- EXERCISE:
Where the data below has the string "computer", return the whole line.

- DATASET EXTRACT:
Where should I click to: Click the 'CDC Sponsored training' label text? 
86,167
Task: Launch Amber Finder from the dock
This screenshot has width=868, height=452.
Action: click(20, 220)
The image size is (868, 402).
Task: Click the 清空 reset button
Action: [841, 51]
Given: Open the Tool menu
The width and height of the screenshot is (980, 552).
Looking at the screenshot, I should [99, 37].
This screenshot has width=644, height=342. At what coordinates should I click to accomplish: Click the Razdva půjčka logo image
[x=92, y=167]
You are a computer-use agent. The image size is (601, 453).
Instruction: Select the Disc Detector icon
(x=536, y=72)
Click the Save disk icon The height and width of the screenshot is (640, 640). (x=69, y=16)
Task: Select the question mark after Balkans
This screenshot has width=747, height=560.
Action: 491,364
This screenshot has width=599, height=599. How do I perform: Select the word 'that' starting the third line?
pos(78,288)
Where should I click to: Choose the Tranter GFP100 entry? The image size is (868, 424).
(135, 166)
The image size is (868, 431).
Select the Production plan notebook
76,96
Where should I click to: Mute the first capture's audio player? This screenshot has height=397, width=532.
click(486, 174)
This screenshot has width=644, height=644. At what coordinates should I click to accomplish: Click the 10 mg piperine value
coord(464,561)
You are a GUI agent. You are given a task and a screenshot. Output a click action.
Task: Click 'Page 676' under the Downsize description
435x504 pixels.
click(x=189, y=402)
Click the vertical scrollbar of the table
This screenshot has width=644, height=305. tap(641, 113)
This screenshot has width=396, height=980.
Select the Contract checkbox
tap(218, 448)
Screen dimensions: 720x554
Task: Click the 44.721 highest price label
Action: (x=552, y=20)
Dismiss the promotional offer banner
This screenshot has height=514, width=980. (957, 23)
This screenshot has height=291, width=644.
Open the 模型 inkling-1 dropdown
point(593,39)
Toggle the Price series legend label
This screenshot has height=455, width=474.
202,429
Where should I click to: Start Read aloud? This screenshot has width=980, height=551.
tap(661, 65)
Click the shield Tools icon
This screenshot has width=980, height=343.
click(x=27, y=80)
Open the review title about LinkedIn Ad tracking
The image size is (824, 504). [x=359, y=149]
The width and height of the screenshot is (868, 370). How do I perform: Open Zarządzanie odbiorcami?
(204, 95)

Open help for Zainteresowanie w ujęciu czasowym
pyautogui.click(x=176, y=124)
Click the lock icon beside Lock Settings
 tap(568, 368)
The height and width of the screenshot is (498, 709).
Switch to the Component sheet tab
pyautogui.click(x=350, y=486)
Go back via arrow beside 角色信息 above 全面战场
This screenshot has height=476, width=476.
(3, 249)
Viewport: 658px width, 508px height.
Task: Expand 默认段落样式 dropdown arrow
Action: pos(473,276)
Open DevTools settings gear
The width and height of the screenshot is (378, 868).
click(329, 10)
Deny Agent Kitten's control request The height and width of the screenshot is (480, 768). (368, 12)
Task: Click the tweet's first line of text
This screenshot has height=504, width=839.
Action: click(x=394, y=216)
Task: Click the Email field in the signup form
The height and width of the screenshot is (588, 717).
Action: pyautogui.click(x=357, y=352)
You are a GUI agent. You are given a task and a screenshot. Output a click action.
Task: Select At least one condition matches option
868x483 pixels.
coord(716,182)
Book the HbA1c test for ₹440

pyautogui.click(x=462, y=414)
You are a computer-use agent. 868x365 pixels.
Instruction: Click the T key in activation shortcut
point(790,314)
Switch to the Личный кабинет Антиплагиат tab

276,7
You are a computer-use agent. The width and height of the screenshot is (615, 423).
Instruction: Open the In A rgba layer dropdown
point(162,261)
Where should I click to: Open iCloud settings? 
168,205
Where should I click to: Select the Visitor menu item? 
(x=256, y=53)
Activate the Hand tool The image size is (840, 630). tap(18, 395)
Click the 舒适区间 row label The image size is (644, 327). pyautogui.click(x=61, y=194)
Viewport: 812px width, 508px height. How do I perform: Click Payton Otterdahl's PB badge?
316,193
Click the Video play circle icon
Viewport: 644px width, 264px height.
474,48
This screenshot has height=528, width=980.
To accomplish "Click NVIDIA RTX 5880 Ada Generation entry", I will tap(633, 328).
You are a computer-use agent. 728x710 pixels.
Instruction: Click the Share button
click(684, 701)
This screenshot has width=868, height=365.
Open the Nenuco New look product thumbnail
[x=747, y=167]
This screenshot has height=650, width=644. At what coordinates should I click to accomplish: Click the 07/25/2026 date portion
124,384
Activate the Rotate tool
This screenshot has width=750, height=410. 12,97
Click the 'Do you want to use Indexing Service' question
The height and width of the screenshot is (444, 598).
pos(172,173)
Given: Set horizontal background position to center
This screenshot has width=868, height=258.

- RESULT OF THIS EXERCISE:
You are a computer-use agent. The image size is (601, 453).
You are a computer-use agent. 868x365 pixels.
You are a computer-use agent. The width and height of the screenshot is (615, 423).
You are a computer-use agent. 728x710 pixels.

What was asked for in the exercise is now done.